> _TASK ITEM_
Take the entries below and print only the lines from the one with "Choose the Hand pan tool" through the one with "Select the Sodium", exactly as they stand, both ends included.

> _EXTRACTED RECORDS_
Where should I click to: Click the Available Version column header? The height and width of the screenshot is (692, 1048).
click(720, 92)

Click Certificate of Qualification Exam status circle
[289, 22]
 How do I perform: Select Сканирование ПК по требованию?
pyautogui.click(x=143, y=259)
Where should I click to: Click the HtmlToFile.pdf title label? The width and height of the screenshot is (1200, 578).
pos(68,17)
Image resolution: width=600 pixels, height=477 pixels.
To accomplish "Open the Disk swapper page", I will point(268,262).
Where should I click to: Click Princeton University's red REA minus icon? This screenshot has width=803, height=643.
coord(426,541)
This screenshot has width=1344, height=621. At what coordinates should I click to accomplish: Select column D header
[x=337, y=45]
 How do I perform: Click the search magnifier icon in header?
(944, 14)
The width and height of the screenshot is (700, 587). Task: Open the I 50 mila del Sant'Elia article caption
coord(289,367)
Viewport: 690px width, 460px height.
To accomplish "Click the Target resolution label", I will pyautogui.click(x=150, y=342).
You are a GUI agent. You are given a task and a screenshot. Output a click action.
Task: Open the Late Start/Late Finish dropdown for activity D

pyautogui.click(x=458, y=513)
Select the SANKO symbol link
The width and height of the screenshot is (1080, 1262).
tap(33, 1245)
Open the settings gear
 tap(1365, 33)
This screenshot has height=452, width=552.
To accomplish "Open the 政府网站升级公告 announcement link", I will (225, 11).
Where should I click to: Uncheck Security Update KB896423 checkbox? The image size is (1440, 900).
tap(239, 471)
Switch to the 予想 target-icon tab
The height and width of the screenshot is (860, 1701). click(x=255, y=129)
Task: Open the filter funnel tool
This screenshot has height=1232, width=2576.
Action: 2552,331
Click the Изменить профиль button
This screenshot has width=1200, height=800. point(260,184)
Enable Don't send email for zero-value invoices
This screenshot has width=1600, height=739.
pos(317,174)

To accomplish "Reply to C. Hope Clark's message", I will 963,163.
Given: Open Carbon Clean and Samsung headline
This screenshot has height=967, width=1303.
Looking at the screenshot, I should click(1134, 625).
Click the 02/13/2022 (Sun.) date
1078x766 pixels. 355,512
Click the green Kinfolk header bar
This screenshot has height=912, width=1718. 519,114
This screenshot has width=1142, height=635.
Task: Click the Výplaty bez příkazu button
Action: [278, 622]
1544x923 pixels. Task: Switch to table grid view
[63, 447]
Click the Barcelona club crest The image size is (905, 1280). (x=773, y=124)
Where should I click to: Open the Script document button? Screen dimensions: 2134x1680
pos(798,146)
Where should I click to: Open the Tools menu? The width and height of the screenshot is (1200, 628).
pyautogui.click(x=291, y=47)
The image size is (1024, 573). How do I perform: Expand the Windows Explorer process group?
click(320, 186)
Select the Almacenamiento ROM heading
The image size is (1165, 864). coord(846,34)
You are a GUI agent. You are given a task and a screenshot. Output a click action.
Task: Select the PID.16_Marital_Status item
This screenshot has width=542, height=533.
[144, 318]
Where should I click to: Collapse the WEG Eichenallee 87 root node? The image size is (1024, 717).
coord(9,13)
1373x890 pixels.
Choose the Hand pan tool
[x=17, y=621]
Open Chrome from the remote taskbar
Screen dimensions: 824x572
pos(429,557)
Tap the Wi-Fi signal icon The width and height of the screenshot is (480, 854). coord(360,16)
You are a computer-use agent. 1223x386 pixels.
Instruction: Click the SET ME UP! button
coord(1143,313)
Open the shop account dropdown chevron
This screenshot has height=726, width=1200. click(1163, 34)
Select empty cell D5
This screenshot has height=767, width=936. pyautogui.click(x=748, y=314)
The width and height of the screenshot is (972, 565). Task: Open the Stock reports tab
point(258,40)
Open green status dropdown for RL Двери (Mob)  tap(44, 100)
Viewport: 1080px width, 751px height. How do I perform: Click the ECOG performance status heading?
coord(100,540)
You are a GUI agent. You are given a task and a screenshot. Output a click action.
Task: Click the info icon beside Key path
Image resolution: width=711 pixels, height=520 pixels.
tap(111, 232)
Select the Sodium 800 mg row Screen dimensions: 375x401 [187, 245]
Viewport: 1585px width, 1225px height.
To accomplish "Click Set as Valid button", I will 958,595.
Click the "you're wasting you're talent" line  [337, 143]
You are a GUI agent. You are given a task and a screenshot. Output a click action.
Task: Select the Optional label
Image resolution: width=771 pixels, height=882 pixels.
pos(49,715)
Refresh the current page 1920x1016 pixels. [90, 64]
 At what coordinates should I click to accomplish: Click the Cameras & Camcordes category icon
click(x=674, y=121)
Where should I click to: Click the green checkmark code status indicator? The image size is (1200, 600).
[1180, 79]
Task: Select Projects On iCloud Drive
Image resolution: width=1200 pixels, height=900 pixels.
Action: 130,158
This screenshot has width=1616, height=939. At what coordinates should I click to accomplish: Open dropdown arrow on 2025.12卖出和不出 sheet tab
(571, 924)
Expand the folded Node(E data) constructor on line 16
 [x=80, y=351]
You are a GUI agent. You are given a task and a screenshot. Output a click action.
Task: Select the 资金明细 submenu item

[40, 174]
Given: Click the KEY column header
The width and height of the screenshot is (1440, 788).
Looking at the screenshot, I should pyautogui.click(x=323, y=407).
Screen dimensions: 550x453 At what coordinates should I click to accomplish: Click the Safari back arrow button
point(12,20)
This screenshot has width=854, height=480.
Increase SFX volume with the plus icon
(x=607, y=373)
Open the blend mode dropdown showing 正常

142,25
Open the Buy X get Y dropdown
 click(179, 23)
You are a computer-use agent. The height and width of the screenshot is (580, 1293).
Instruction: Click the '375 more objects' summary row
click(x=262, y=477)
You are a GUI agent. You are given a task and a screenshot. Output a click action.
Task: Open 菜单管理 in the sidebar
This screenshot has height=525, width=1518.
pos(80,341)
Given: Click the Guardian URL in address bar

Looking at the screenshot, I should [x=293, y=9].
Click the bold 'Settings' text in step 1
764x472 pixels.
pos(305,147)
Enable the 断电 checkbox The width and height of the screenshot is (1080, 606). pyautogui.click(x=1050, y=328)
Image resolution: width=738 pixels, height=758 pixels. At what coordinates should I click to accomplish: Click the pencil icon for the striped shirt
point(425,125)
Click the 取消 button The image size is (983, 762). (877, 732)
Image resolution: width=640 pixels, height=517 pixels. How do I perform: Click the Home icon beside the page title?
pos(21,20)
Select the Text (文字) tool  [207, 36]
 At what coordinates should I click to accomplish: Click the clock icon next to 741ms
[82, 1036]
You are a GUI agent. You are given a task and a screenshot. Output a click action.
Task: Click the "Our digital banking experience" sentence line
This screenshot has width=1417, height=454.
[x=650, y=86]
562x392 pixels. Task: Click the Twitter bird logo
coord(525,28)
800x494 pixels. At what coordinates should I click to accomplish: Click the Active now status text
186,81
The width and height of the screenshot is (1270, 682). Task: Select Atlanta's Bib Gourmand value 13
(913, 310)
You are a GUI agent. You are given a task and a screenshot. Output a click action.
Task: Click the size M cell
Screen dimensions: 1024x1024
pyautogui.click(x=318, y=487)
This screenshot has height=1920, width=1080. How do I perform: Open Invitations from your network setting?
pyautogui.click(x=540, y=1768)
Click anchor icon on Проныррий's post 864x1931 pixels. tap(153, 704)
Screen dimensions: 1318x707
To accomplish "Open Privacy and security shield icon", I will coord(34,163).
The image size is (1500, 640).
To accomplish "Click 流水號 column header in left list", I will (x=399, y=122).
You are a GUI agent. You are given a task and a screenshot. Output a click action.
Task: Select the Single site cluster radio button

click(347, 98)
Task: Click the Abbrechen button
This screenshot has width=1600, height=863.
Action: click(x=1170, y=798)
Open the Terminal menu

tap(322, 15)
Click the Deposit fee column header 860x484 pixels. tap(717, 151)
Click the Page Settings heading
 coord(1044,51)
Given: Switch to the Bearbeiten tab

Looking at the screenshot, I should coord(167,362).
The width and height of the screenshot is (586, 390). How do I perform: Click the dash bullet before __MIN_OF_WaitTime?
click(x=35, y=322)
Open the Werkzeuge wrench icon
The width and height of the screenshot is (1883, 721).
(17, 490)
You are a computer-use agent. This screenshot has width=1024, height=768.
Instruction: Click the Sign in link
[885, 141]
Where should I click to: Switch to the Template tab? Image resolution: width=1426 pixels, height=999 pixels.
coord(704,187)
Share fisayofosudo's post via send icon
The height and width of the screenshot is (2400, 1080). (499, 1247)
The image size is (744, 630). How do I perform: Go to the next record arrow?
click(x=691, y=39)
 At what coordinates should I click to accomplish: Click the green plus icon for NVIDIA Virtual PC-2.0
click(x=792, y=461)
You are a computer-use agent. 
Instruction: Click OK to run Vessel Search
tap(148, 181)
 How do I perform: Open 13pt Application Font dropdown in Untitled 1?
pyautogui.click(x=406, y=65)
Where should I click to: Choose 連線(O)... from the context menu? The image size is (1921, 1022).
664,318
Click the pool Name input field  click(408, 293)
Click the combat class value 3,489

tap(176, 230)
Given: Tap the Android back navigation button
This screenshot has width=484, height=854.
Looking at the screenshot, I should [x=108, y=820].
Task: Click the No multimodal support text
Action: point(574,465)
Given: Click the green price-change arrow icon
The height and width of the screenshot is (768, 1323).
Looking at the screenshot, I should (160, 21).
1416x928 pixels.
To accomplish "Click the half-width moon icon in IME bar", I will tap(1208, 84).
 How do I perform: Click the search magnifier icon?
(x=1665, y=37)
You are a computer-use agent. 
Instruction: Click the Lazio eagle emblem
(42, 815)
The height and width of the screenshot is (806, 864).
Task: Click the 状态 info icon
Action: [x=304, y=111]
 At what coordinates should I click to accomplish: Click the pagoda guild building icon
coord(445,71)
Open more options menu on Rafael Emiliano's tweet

> _SOLUTION TO THE EXERCISE_
Choose the Hand pan tool
[x=17, y=621]
Open Chrome from the remote taskbar
Screen dimensions: 824x572
pos(429,557)
Tap the Wi-Fi signal icon The width and height of the screenshot is (480, 854). coord(360,16)
You are a computer-use agent. 1223x386 pixels.
Instruction: Click the SET ME UP! button
coord(1143,313)
Open the shop account dropdown chevron
This screenshot has height=726, width=1200. click(1163, 34)
Select empty cell D5
This screenshot has height=767, width=936. pyautogui.click(x=748, y=314)
The width and height of the screenshot is (972, 565). Task: Open the Stock reports tab
point(258,40)
Open green status dropdown for RL Двери (Mob)  tap(44, 100)
Viewport: 1080px width, 751px height. How do I perform: Click the ECOG performance status heading?
coord(100,540)
You are a GUI agent. You are given a task and a screenshot. Output a click action.
Task: Click the info icon beside Key path
Image resolution: width=711 pixels, height=520 pixels.
tap(111, 232)
Select the Sodium 800 mg row Screen dimensions: 375x401 [187, 245]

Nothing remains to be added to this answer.